Assessment of cardiac structure and function using left and right ventricular global longitudinal strain 1.5 years after SARS-CoV-2 infection: a multi-center study in southern Germany

Jana Schellenberg (Ulm)1, D. A. Bizjak (Ulm)1, P. Deibert (Freiburg im Breisgau)2, G. Erz (Tübingen)3, B. Friedmann-Bette (Heidelberg)4, S. Göpel (Tübingen)3, W. Kern (Freiburg)5, J. Kirsten (Ulm)1, L. Matits (Ulm)1, U. Merle (Heidelberg)6, A. M. Nieß (Tübingen)3, R. Peter (Ulm)7, D. Rothenbacher (Ulm)7, J. M. Steinacker (Ulm)1

1Universitätsklinikum Ulm Sektion für Sport- und Rehabilitaionsmedizin Ulm, Deutschland; 2Universitätsklinikum Freiburg Institut für Bewegungs- und Arbeitsmedizin Freiburg im Breisgau, Deutschland; 3Universitätsklinikum Tübingen Medizinische Klinik u. Poliklinik V/Sportmedizin Tübingen, Deutschland; 4Universitätsklinikum Heidelberg Innere Med. VII, Sportmedizin Heidelberg, Deutschland; 5Universitätsklinikum Freiburg Klinik für Innere Medizin II Freiburg, Deutschland; 6Universitätsklinikum Heidelberg Klinik für Gastroenterologie, Infektionen, Vergiftungen Heidelberg, Deutschland; 7Universitätsklinikum Ulm Institut für Epidemiologie und Medizinische Biometrie Ulm, Deutschland


Background and Aims

Decreased left and right ventricular function has been observed in hospitalized patients in the setting of acute SARS-CoV-2 infection, but particularly the long-term cardiac sequelae have not been conclusively determined. The aim of this multi-center study was to investigate differences in cardiac structure and function by echocardiography including left ventricular global longitudinal strain (LV GLS) and right ventricular free wall longitudinal strain/four chambers longitudinal strain (RV FWSL/RV 4CLS) in subjects with suspected post-COVID syndrome (PCS) compared with recovered control subjects (CON).
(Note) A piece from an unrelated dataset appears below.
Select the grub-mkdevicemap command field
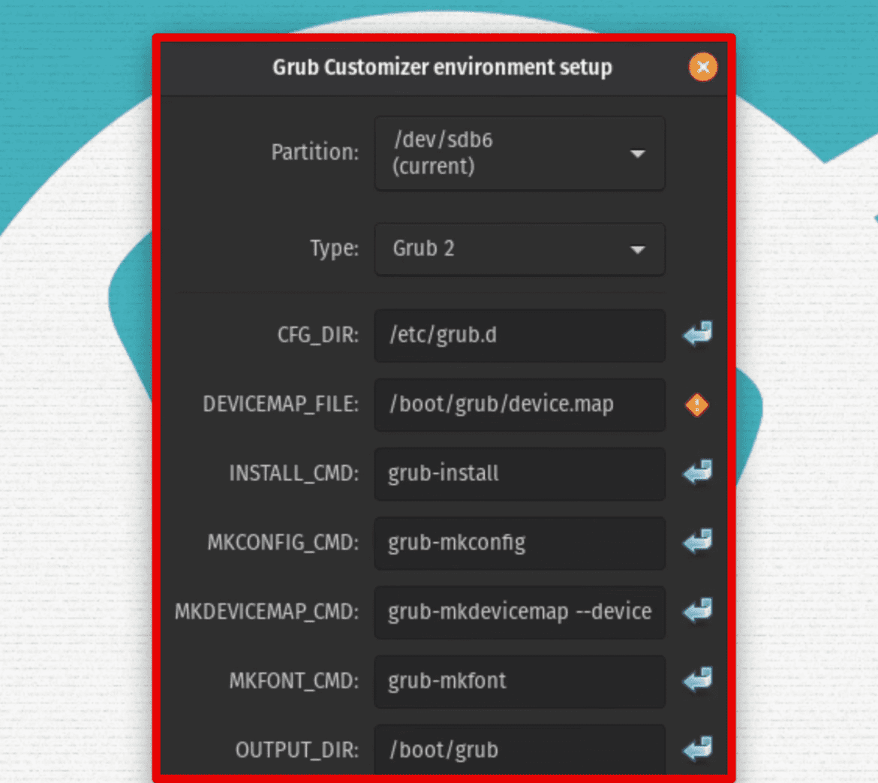The height and width of the screenshot is (783, 878). (x=519, y=612)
Transthoracic echocardiogram was performed in 1.154 individuals (mean age 49±12 years, 760 women (66%)) who had a positive SARS-CoV-2 PCR test between October 1, 2020, and April 1, 2021 (mean 73±13 weeks after infection) about 1.5 years after acute SARS-CoV-2 infection. LV GLS was determined in apical four-, two-, three-chamber views and RV FWSL /RV 4CLS in RV focused four-chamber view in 679 PCS and 475 CON. Strain values were assessed offline by two blinded investigators using post-processing software.


PCS showed significantly lower LV GLS compared to CON (-20.21 ± 2.19% vs. -20.86 ± 2.33%, p < 0.003). RV strain values did not differ between PCS and CON (RV FWSL: -27.3 ± 4.7% vs. -27.6 ± 4.7%, p=0.659 and RV 4CLS: -23.2. ± 3.9% vs. -23.3 ± 3.8%, p=0.594). Differences remained when controlled for heart rate, systolic and diastolic blood pressure, age, sex, BMI and study centers. Echocardiographic parameters were within the normal clinical reference range. 


Significant differences in LV GLS between PCS and CON 1.5 years after SARS-CoV-2 infection may indicate long-term left myocardial involvement whereas signs of right ventricular involvement were not present. However, the differences between the groups appear small and could also be explained by deconditioning due to PCS or pre-existing deconditioning as well as previously unknown subclinical findings or, most likely, more frequent presence of cardiovascular disease in the PCS group. Further investigations could focus on why only the left myocardium might be affected and whether there is evidence that persistent cardiac symptoms or rapid and chronic fatigue in PCS might be related to lower LV GLS.